India-based centralized exchange WazirX is currently in the process of seeking partnerships to restore its full operations after experiencing a significant exploit that led to the loss of nearly half of its assets. Co-founder Nischal Shetty shared this development in a social media post on July 23, reassuring users that the team is actively working on finding a solution to restart its services. Shetty mentioned reaching out to potential partners to address the issue and help customers regain access to platform deposits, withdrawals, and trading functionalities.
WazirX revealed that a security breach occurred in one of its multisig wallets, resulting in the loss of over $230 million in user assets. The stolen funds included a wide range of cryptocurrencies, such as SHIB tokens, Ethereum tokens, Matic tokens, Pepe tokens, USDT, and Gala tokens. These assets represented approximately 50% of WazirX’s total holdings, as reported in its June proof-of-reserves statement. The exchange had to temporarily halt trading due to the impact of the hack on its ability to maintain 1:1 collaterals with assets.
In response to the security breach, Shetty mentioned ongoing efforts to make affected customers whole again. He expressed that the team is exploring various solutions and ideas to address the situation and ensure the security of user funds. Additionally, WazirX is actively collaborating with law enforcement agencies to identify the perpetrators behind the hack and recover the stolen funds. Despite the challenges faced, the exchange remains committed to resolving the issue and restoring trust among its user base.

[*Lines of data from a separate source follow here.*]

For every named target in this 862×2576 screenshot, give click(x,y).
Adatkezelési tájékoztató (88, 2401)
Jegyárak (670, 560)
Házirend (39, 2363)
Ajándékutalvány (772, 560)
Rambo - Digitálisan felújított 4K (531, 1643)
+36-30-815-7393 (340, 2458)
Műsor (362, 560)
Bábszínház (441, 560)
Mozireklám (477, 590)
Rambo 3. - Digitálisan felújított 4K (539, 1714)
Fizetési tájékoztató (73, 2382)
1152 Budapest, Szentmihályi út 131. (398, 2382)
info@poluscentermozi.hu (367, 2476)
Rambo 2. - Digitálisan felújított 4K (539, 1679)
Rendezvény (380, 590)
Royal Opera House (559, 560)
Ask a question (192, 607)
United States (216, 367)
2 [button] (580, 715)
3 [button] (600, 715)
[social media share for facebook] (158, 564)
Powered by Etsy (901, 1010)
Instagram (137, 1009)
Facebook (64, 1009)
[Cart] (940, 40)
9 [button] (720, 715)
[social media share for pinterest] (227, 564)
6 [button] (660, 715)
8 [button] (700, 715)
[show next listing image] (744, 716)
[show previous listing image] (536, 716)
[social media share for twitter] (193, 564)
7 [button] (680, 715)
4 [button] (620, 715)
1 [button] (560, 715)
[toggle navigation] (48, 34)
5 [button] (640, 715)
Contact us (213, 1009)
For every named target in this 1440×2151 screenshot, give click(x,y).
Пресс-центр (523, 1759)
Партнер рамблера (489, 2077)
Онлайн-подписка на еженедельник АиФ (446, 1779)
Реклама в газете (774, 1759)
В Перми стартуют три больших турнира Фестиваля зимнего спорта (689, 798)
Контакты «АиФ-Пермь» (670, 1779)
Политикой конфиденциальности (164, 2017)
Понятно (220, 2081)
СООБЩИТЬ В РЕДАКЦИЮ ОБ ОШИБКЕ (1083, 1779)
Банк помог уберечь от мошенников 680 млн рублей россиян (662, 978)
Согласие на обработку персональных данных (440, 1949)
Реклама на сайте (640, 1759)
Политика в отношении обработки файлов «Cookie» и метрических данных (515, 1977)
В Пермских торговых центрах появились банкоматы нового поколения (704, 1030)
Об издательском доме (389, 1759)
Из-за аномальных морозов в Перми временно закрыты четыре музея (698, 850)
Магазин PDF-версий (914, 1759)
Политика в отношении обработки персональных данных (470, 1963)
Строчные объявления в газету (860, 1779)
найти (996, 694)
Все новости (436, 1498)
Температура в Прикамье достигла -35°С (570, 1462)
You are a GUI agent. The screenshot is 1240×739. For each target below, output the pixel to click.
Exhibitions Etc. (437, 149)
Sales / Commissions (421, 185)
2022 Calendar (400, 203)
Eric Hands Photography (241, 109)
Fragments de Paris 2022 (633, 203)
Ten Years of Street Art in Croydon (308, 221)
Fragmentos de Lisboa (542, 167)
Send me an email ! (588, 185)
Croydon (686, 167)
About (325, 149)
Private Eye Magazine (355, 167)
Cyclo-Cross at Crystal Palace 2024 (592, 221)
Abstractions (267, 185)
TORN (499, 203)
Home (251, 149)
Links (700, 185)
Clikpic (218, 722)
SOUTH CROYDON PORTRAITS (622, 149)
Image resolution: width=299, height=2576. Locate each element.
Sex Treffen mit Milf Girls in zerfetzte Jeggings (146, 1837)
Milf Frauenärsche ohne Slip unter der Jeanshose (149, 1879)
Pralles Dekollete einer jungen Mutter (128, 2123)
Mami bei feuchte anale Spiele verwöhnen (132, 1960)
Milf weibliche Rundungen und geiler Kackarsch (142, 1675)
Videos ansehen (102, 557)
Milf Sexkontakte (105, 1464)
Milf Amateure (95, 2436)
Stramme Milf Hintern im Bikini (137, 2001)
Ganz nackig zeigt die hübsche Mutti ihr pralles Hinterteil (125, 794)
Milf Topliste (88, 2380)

To incentivize the hackers to return the stolen funds, WazirX has launched a $23 million bounty program. The exchange has already received numerous entries and is currently reviewing them. However, market observers have expressed skepticism about the likelihood of the funds being returned, citing the alleged association of the attackers with North Korea’s Lazarus Group. Despite the challenges ahead, WazirX continues to maintain that the hack was not a result of vulnerabilities in its product infrastructure.
Following the security breach, WazirX clarified that the hack did not impact the firm’s fiat INR funds. However, it did not provide details on whether INR withdrawals would be enabled in the near future. The exchange refuted claims that compromised wallet hardware played a role in the exploit, stating that the hacked multisig wallet was hosted by third-party custody provider Liminal. In response, Liminal argued that its infrastructure remained secure and attributed the security breach to compromised devices owned by WazirX. Shetty defended the exchange’s stance, emphasizing that the hack did not result from a phishing link but rather from the utilization of three signatures from three different devices with distinct hardware wallets.
The aftermath of WazirX’s security breach underscores the importance of robust cybersecurity measures in the cryptocurrency industry. The incident serves as a reminder of the ongoing threats faced by digital asset exchanges and the need for proactive security protocols to safeguard user funds. As WazirX continues to navigate the aftermath of the hack and work towards restoring its operations, the exchange must prioritize transparency, accountability, and collaboration with stakeholders to rebuild trust and credibility in the market.